Письменное задание 1: Перепишите без изменений часть записей, которая начинается со строки, содержащей «Given: Click inside the address bar URL field», и продолжается до конца записей. Обе границы входят в эту часть, изображения в ответ не включайте.

Когда я начал работать в миссионерском институте, меня никто не спрашивал, исповедуюсь я, причащаюсь ли. А я ни перед кем не считал нужным отчитываться. Причастился я в позапрошлом году в Иерусалиме. Я к этому серьезно внутренне готовился, и это были действительно счастливые дни моей жизни. Погружение в Иордан, Вифлеем, Гроб Господень… И это тоже был один из тех случаев в жизни, когда я ощутил, что Бог рядом. Исповедался я в самолете, пока летели в Израиль, перед этим все прочитал, как положено. После этого я бываю на исповеди и причащаюсь, хотя и нечасто. Постоянного духовного отца у меня нет.
РПЦ и государство
Что касается РПЦ — это не совсем та церковь, которую бы мне хотелось видеть. Но мое мнение об этом во внимание не принимается — оно никого в РПЦ не интересует, и чем выше уровень церковной иерархии, тем меньше мое мнение кого-то интересует. Этим наша церковь все больше напоминает наше государство.
Я думаю, что самая большая беда для церкви — это дальнейшее сближение с государством. Я как историк говорю — в нашей истории это уже было, когда государство полностью подмяло под себя церковь, а церковь не должна быть частью государства. Она должна быть рядом с государством и должна быть от него свободна. В 1917 году была большая надежда, что в России будет именно такая церковь. Декрет об отделении Церкви от государства — один из немногих правильных декретов советской власти. На это быстро наплевали и забыли, советская власть стала вмешиваться в дела Церкви и диктовать, свободы церкви скукоживались как шагреневая кожа. Выводы не сделали — ни государство, ни церковь. Проявляется это во всем. Включаешь телевизор, а там патриарх принимает олимпийцев в храме Христа Спасителя — зачем это? Это профанация миссии. Недавняя хвалебная речь патриарха в адрес Путина — это же был позор. Эти примеры можно приводить до бесконечности.

Представленный материал:
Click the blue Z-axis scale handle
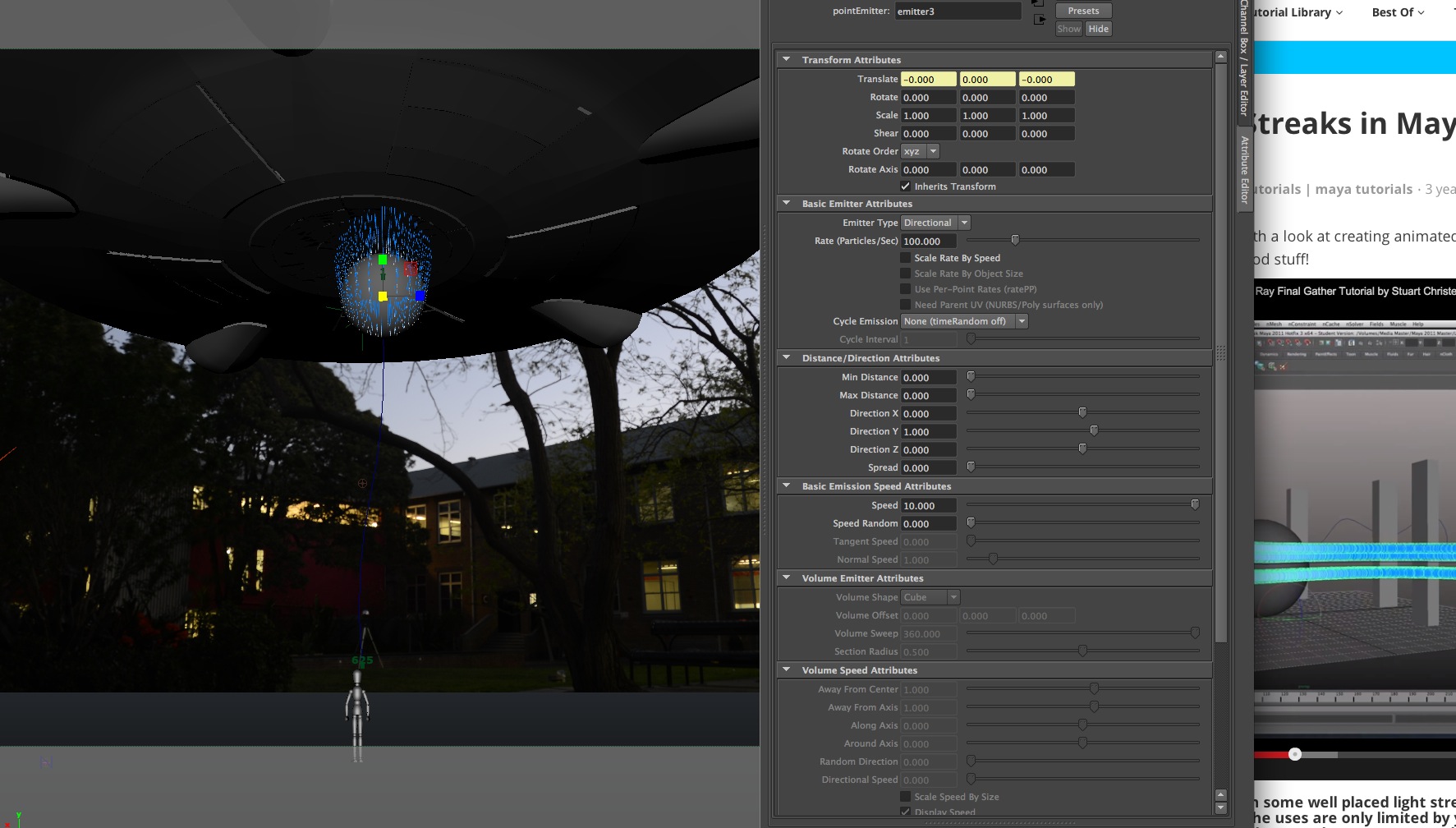Viewport: 1456px width, 828px height. pos(420,296)
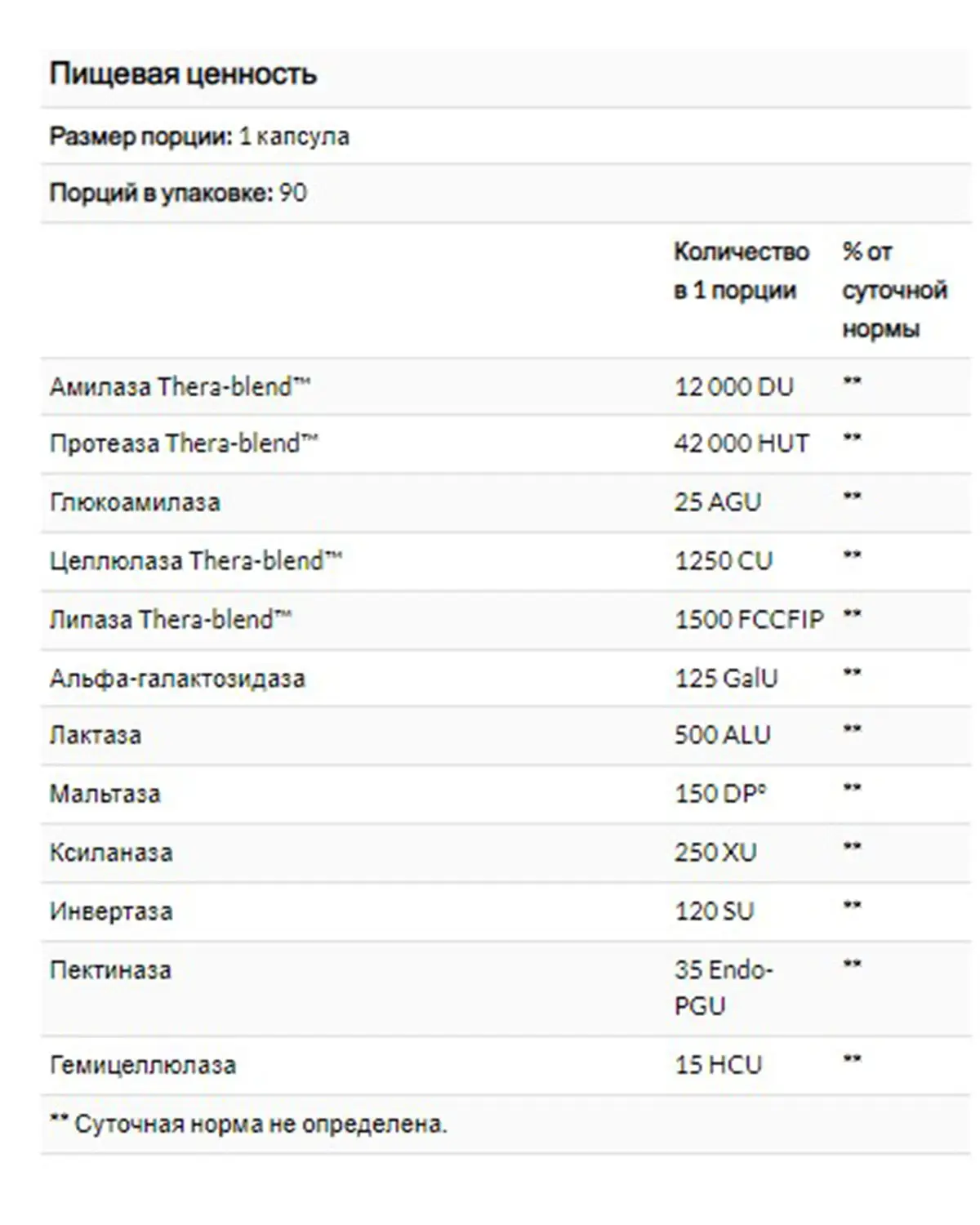Select the Липаза Thera-blend ingredient name

coord(170,619)
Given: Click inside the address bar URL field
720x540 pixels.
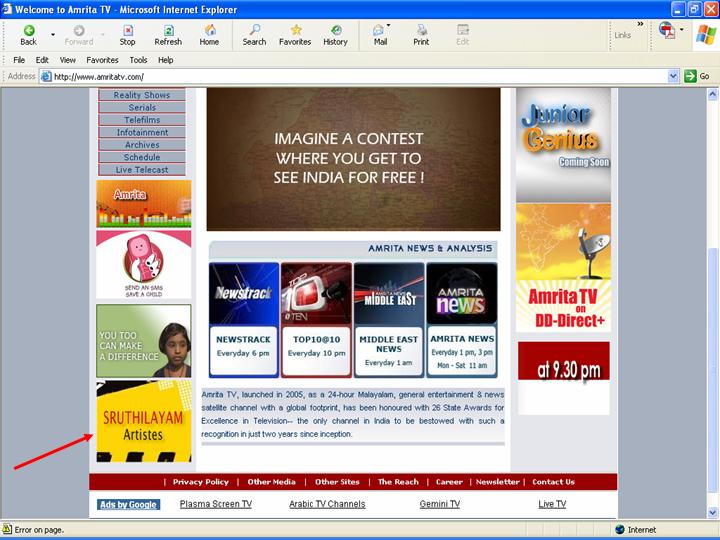Looking at the screenshot, I should coord(350,76).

Письменное задание 2: Где, согласно тексту о церкви и государстве, автор исповедался перед причастием в Иерусалиме?

Решение задания 1:
Given: Click inside the address bar URL field
720x540 pixels.
Looking at the screenshot, I should coord(350,76).

Решение задания 2: В самолете, во время перелета в Израиль.